Set down every line from the one containing "Click the 长松 arrow marker on chart" through the last line of the records below, exactly as written, and leave out the pictures.
PROVIDED MATERIAL below:
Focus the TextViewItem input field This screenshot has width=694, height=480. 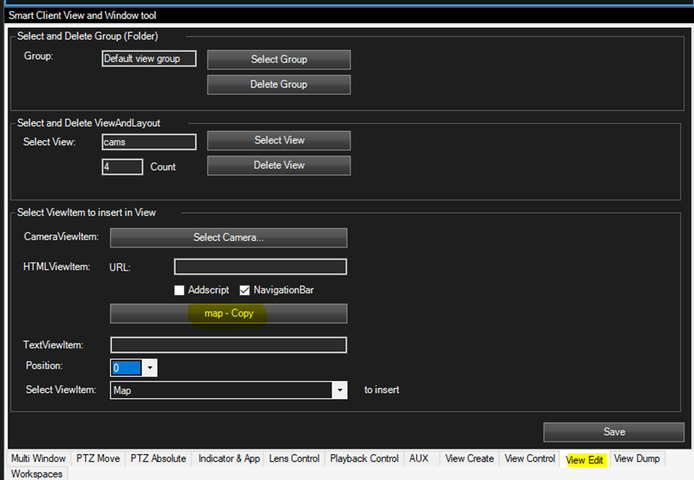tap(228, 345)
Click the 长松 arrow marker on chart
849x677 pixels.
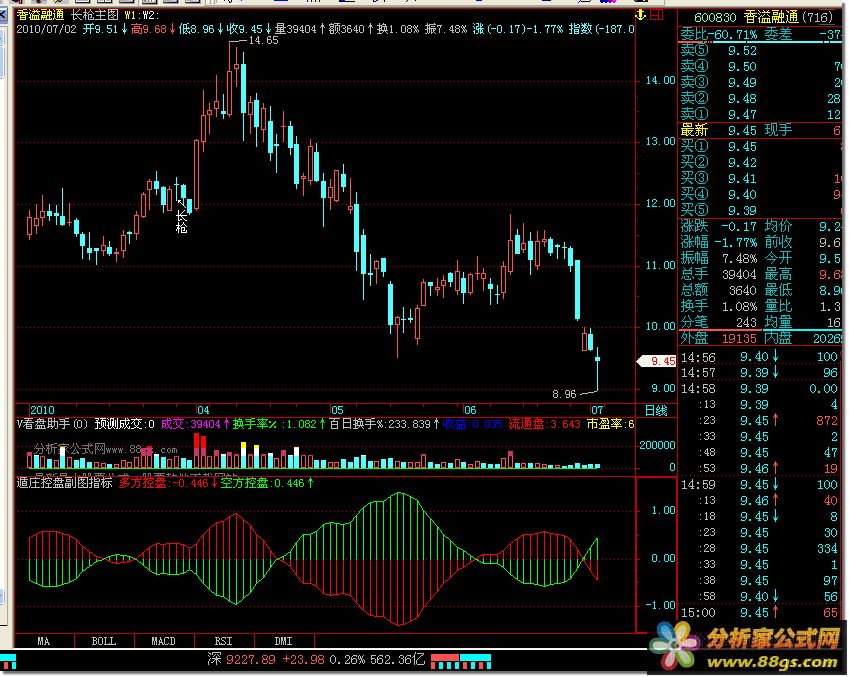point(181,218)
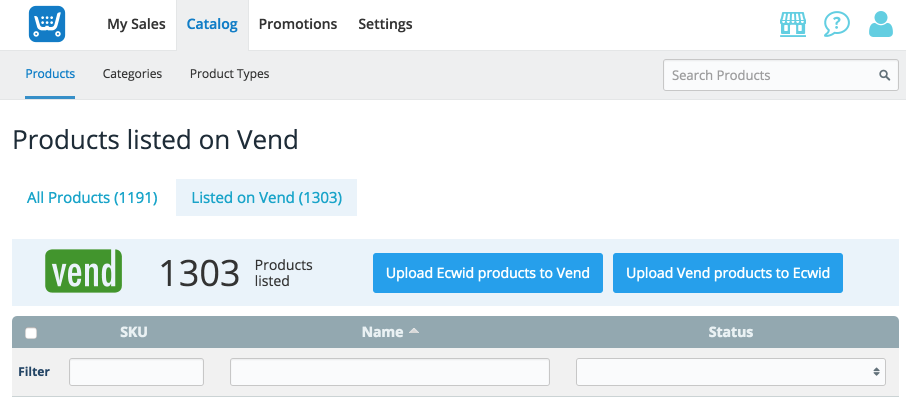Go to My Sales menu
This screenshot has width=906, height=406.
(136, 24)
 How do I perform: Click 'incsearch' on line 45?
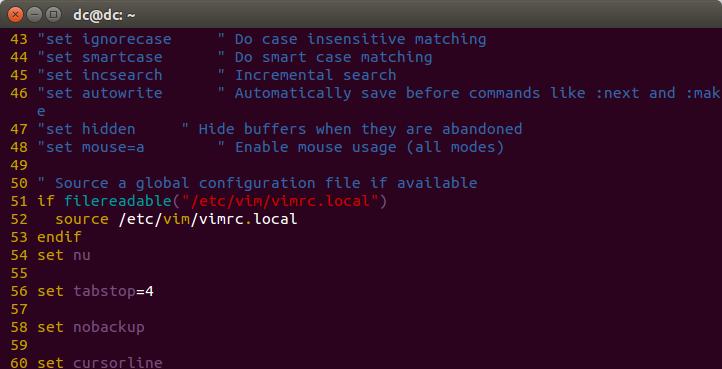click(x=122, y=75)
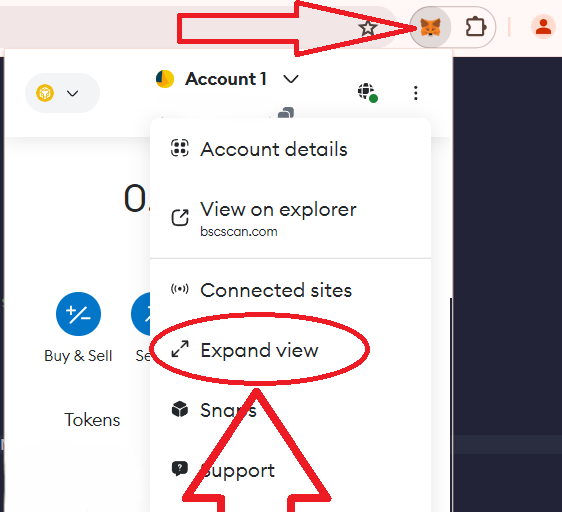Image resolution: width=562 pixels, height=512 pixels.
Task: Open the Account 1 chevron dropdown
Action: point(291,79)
End of PROVIDED MATERIAL.
→ WRITTEN RESPONSE:
Click the 长松 arrow marker on chart
849x677 pixels.
point(181,218)
Go to My Sales menu
This screenshot has width=906, height=406.
(136, 24)
 How do I perform: Click 'incsearch' on line 45?
click(x=122, y=75)
Image resolution: width=562 pixels, height=512 pixels.
Task: Open the Account 1 chevron dropdown
Action: point(291,79)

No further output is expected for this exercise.